__Task requirements__. Pick out every line of the material that contains the string "Open", and copy each one. Match case exactly.

__Data extract__.
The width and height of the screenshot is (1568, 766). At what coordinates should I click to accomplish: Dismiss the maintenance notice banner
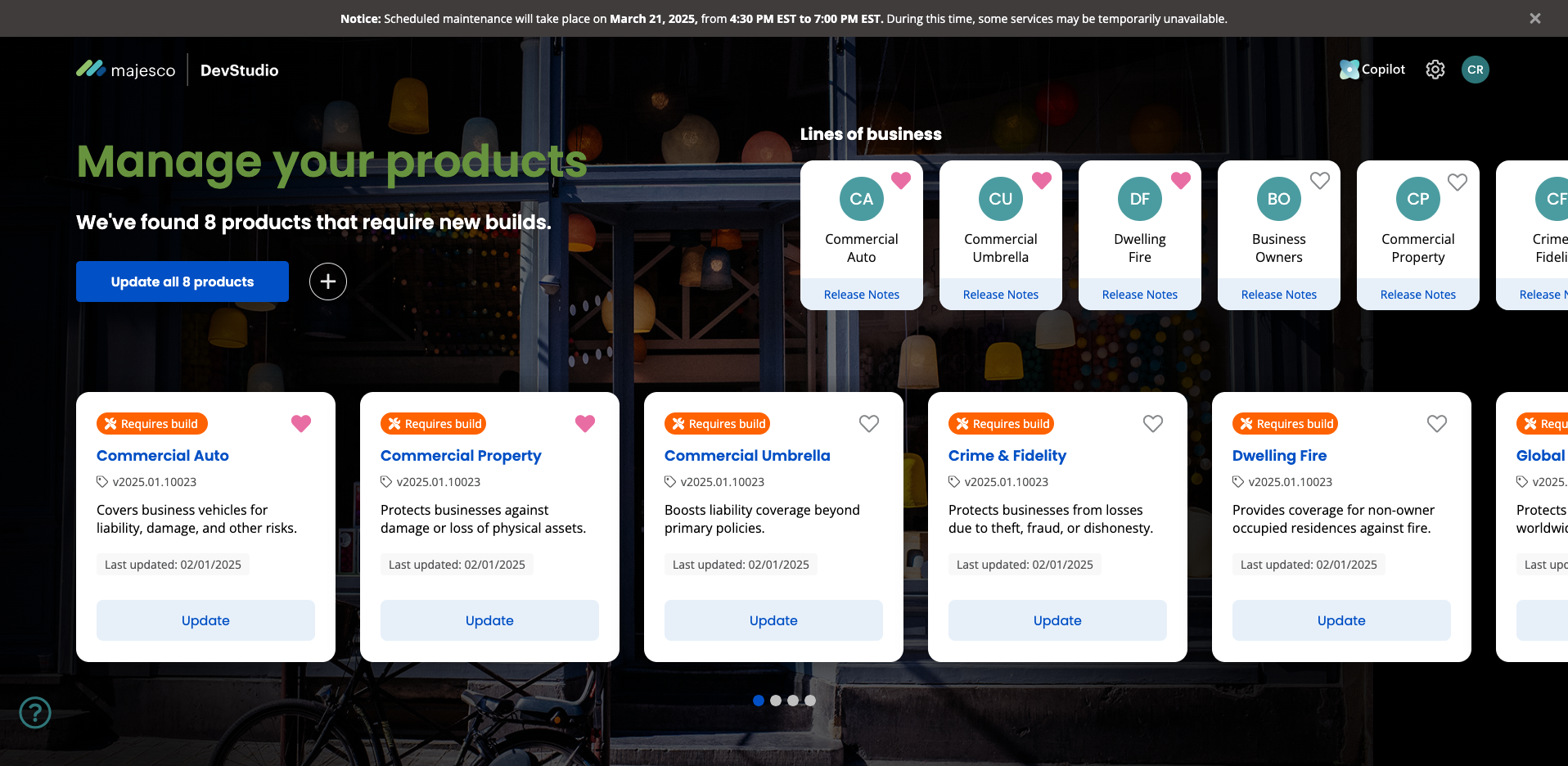tap(1534, 18)
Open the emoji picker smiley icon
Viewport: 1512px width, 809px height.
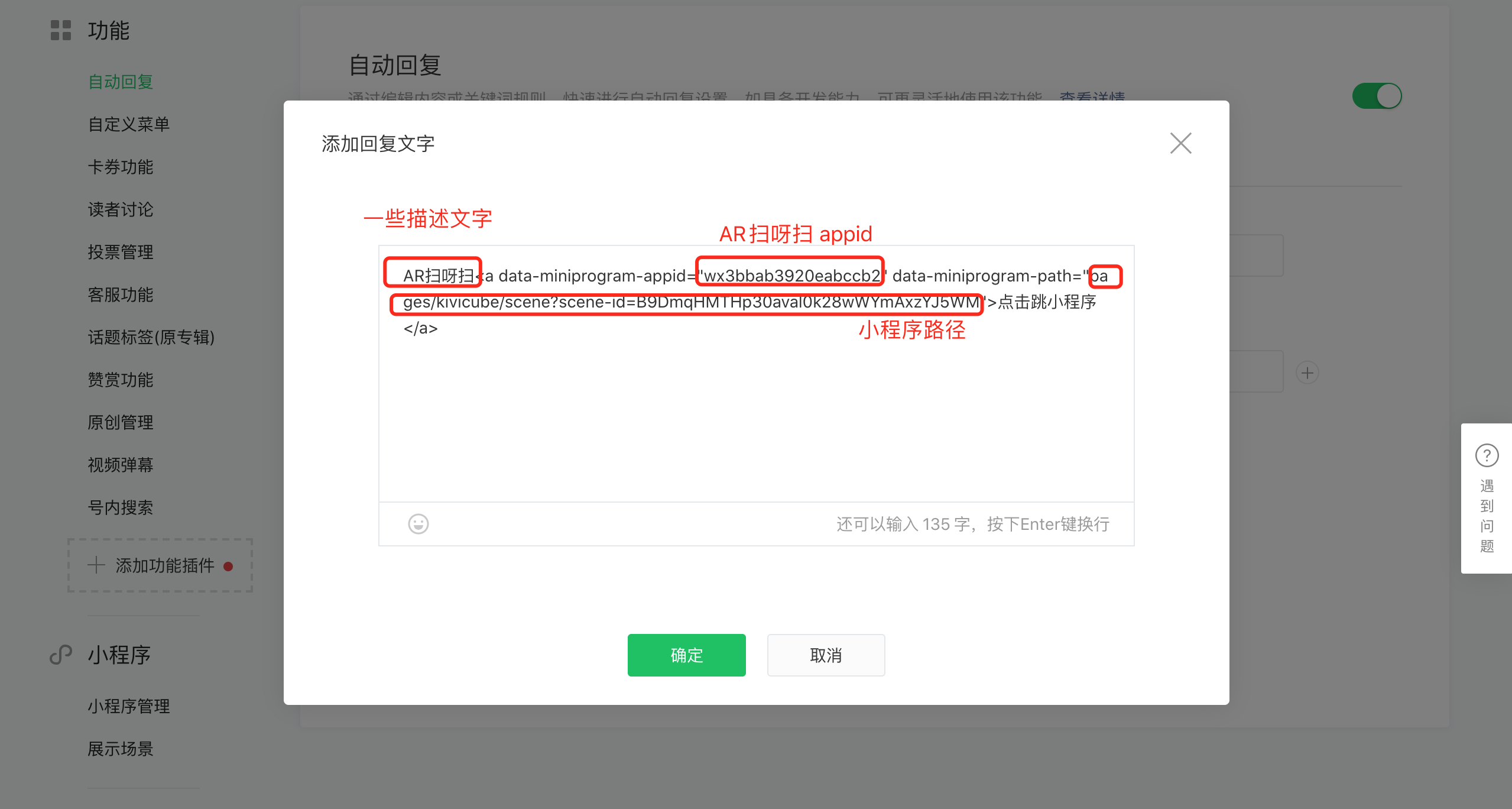pyautogui.click(x=418, y=524)
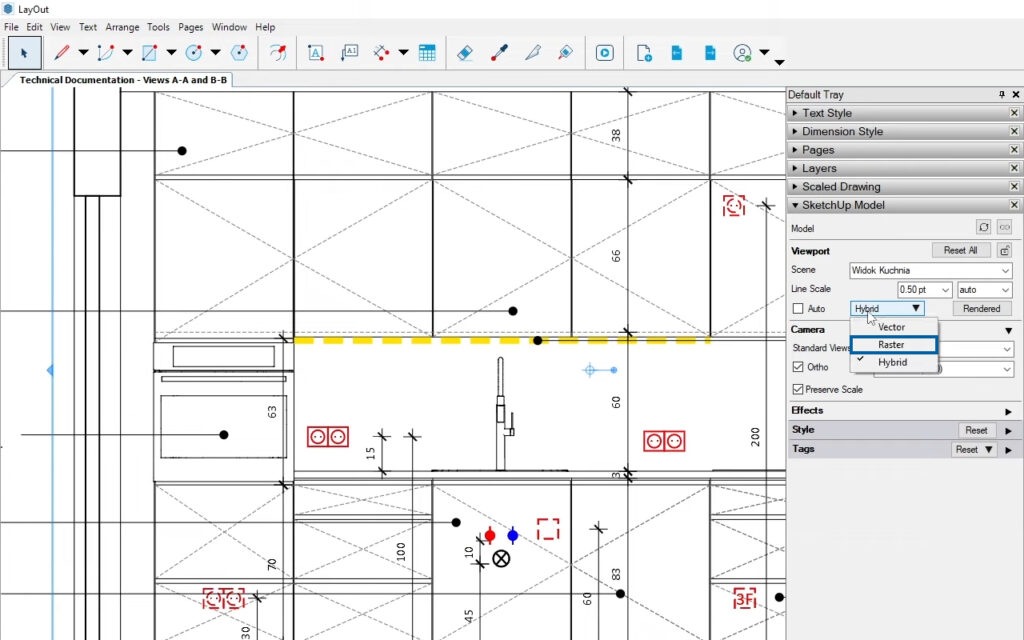The width and height of the screenshot is (1024, 640).
Task: Click the Add Page icon
Action: [x=644, y=53]
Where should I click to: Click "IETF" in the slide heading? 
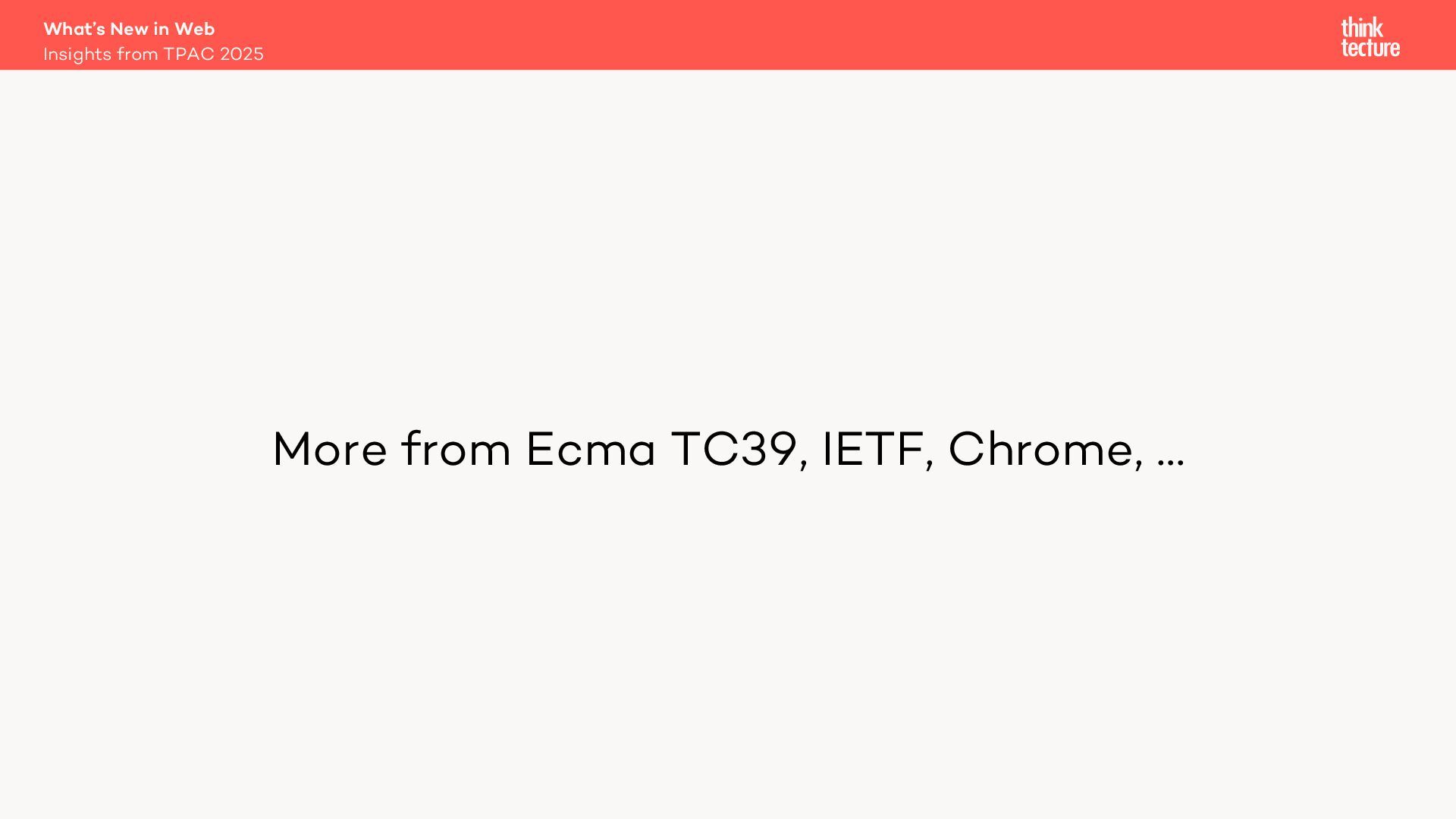874,449

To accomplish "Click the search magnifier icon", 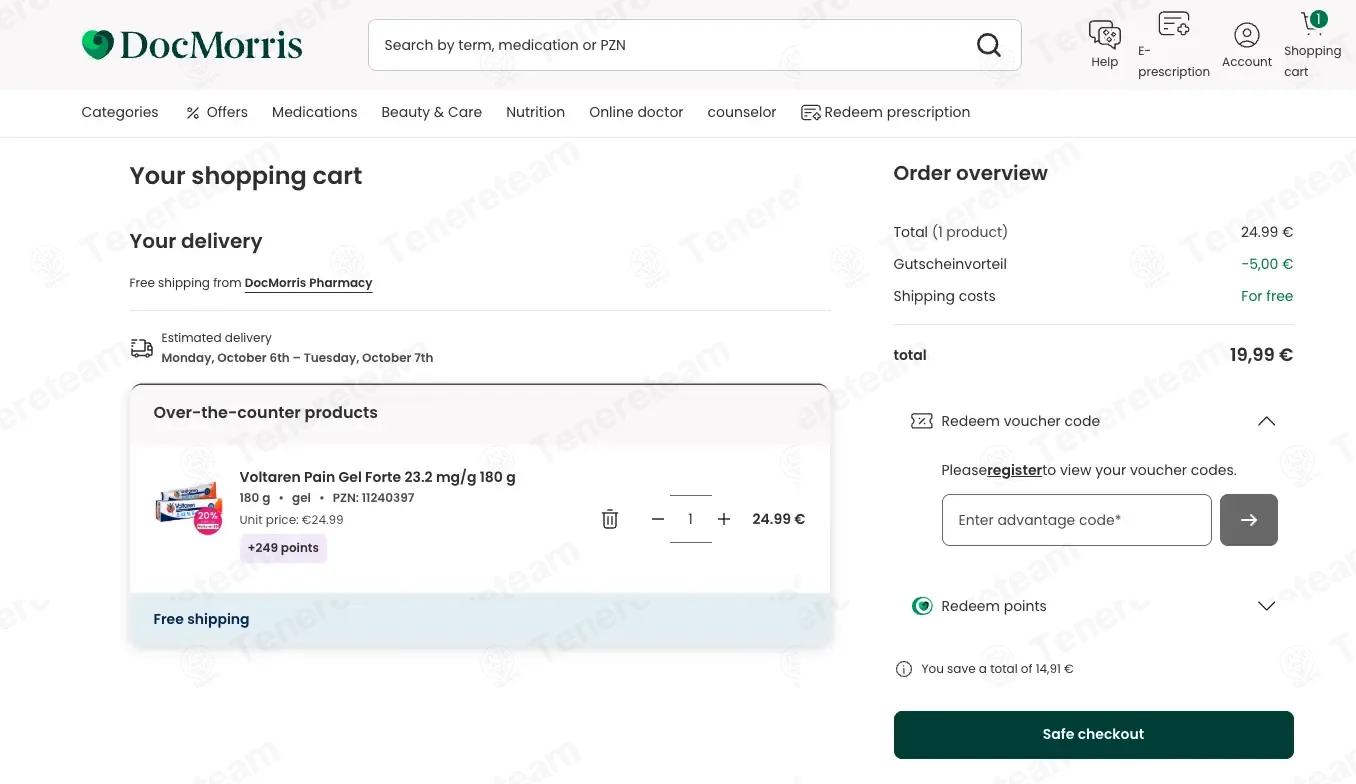I will tap(988, 45).
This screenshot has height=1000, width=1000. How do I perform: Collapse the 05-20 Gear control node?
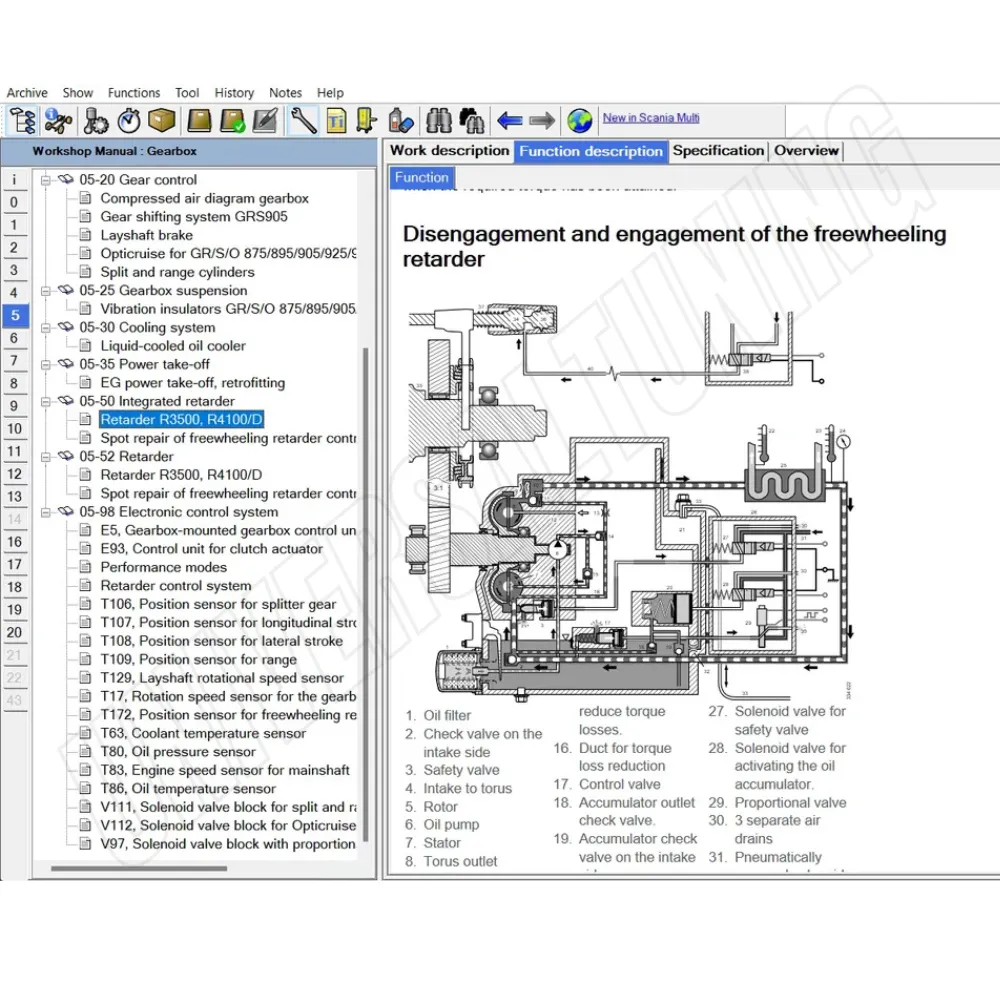click(x=45, y=180)
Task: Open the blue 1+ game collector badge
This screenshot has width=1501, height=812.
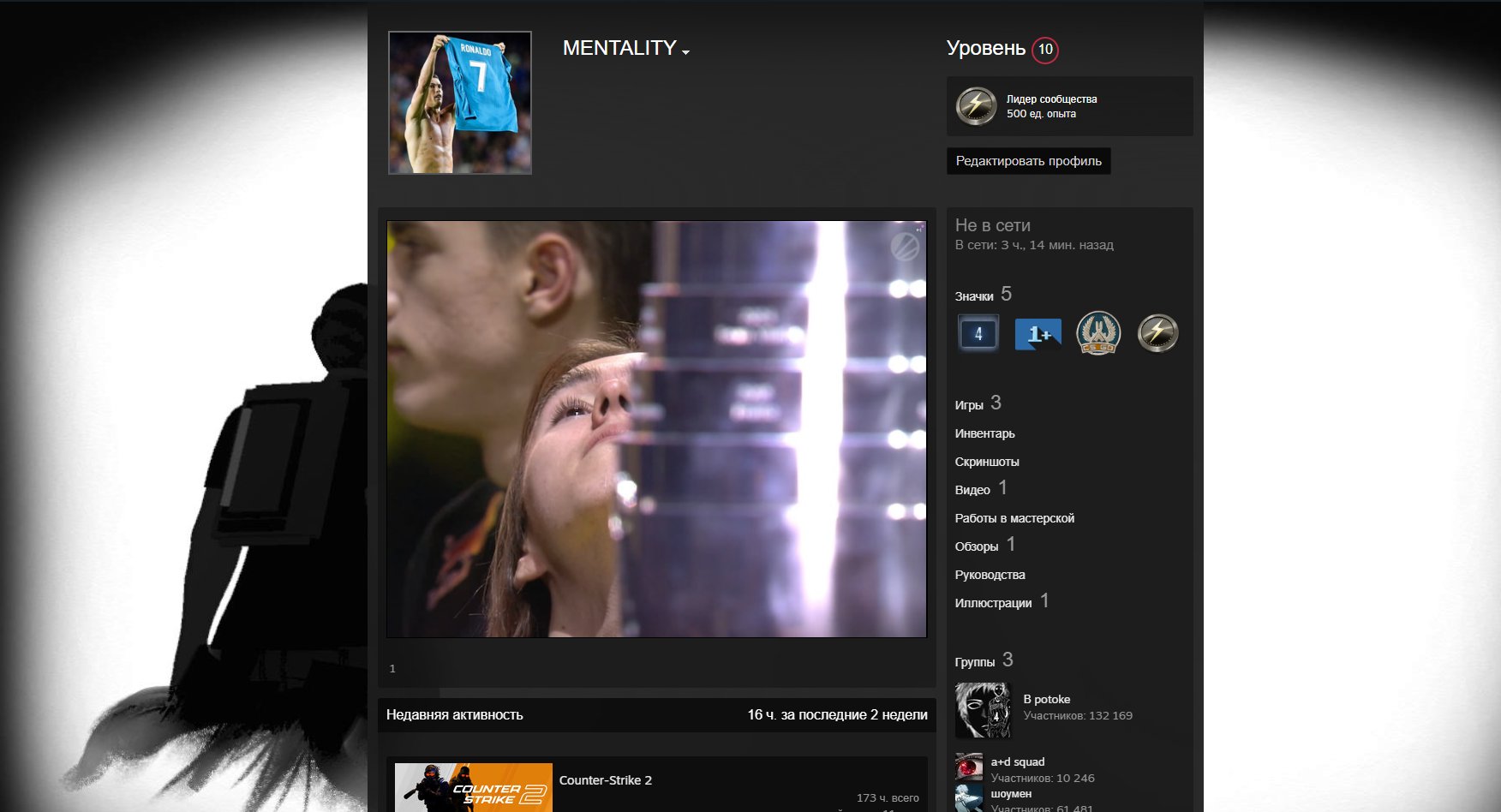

__Task response__.
Open the emoji picker smiley icon
Task: Open the blue 1+ game collector badge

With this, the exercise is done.